BioShock as moral thought experiment is framed with a great deal of pomp and pageantry, a lot of artifice, which maybe robs some of its staying power. It asks the player a philosophical question – self-interest or social interest? – but sets the question in a world where self-interest has destroyed an entire city. It’s leaning on the scales here. It has an opinion. It’s argumentative rather than exploratory. It wants to put across a set of ideas and values about the world. It uses the structure of inviting participation in a philosophical thought experiment, but it’s really more of a carnival ride. It’s closely constructed, heavily rehearsed, like a street evangelist with their canned gotcha questions. The game’s scriptedness feeds into that dynamic.
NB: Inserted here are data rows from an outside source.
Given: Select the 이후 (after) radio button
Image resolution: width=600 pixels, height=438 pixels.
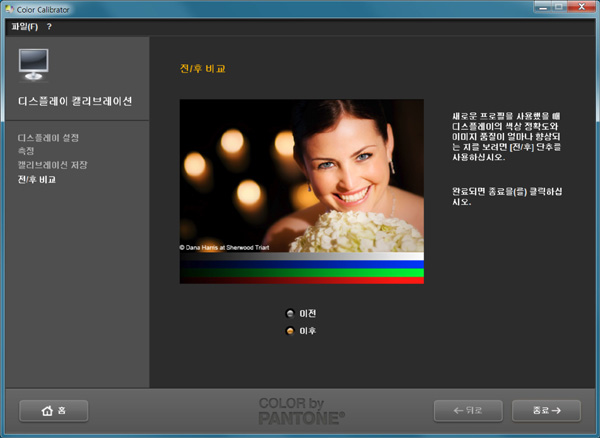Looking at the screenshot, I should pos(291,331).
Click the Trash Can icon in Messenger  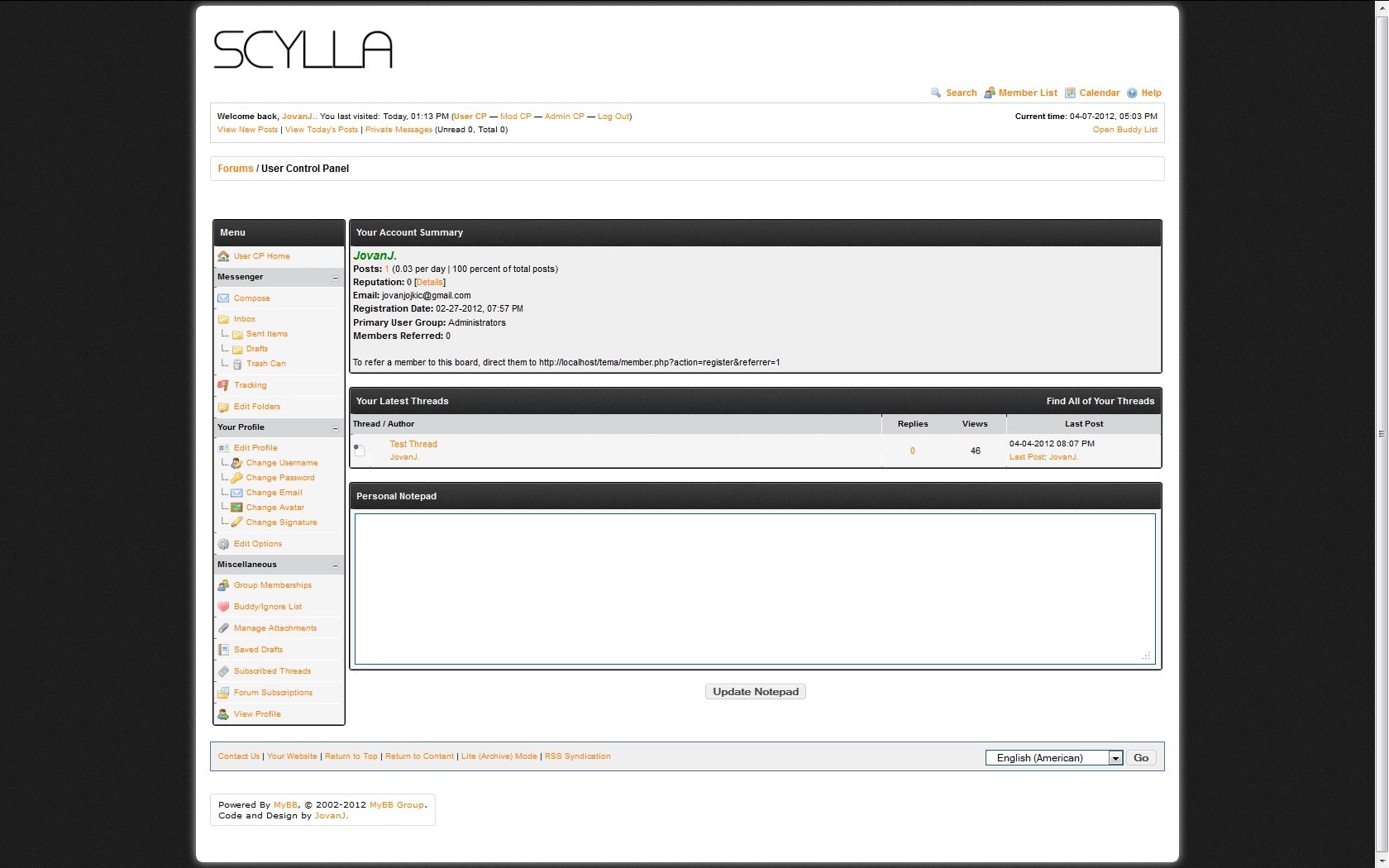[237, 364]
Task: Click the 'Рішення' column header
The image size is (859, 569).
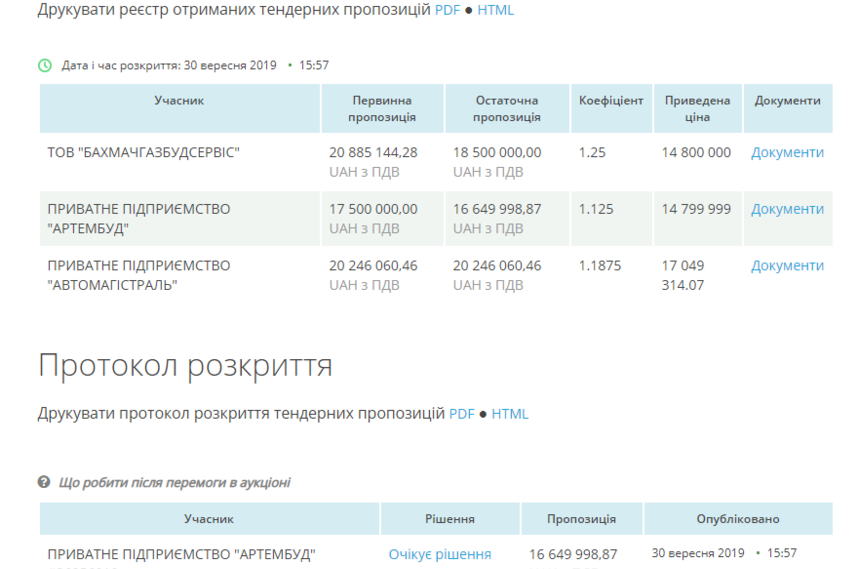Action: coord(450,519)
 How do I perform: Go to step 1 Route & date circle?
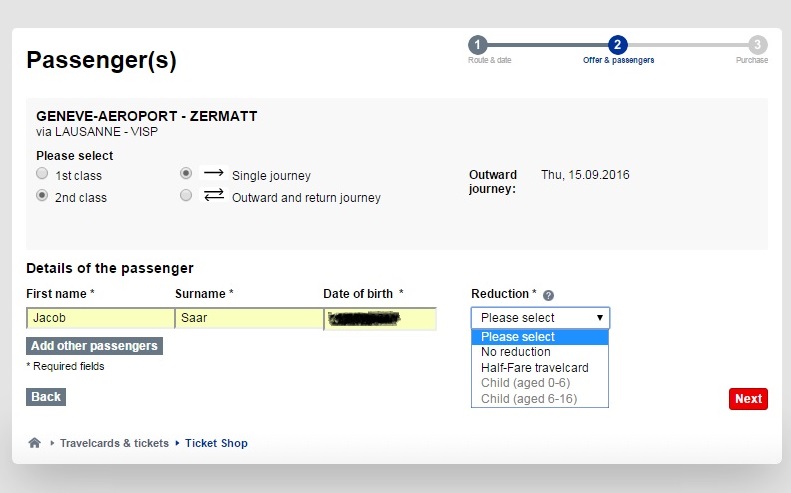point(477,45)
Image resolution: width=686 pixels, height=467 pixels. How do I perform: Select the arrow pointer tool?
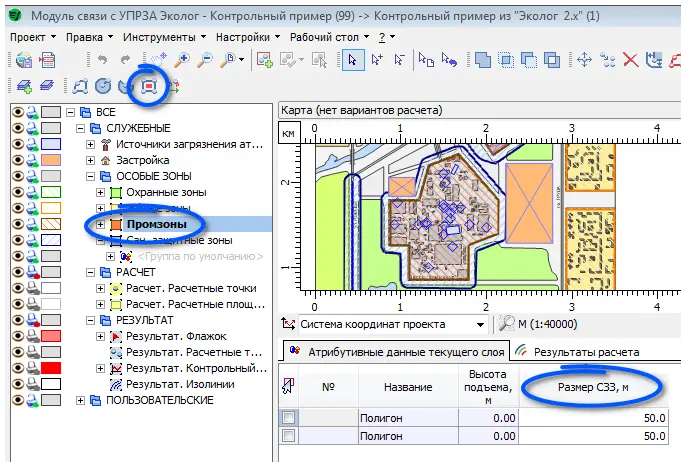(352, 61)
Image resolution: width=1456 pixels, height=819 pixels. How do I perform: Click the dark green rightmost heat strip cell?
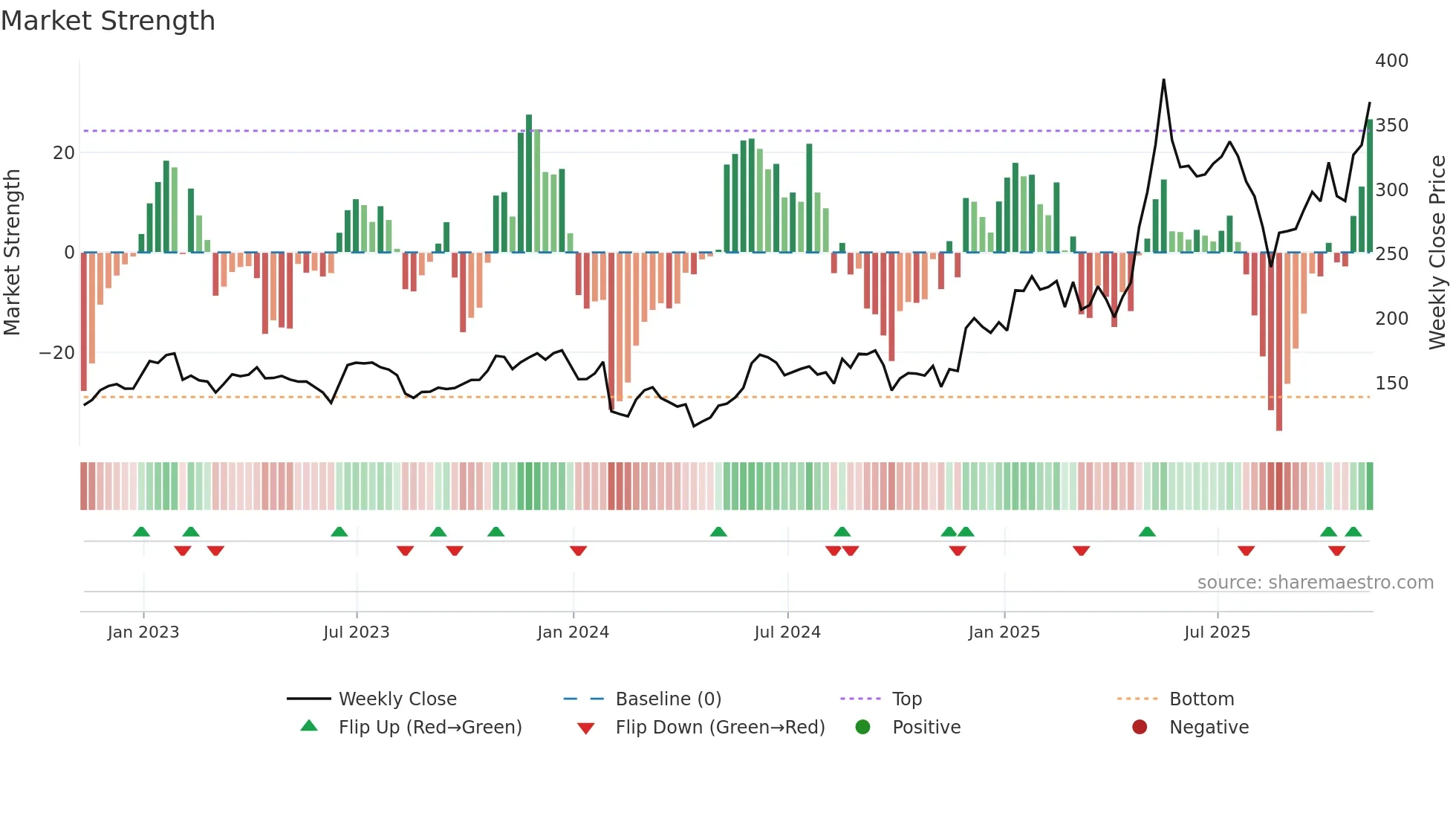coord(1369,486)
All the reinforced glass, the scenes where you’re technically in control but practically obliged to sit and listen – like its villains, BioShock lectures. It gives you the appearance of control while it’s really directing and instructing. It is deeply artificial, and it draws attention to its own construction, to its constructedness. While its stagey, theatrical gameplay still holds a sort of campy charm, it puts forth the idea that video games can be an appropriate mode for exploring philosophical questions. It presents itself as evidence for that claim. Its staying power I think is not in the specific question it asks, or the way it frames the conversation, but in how it demonstrated that these questions were open for discussion – that they were within the realm of the video game.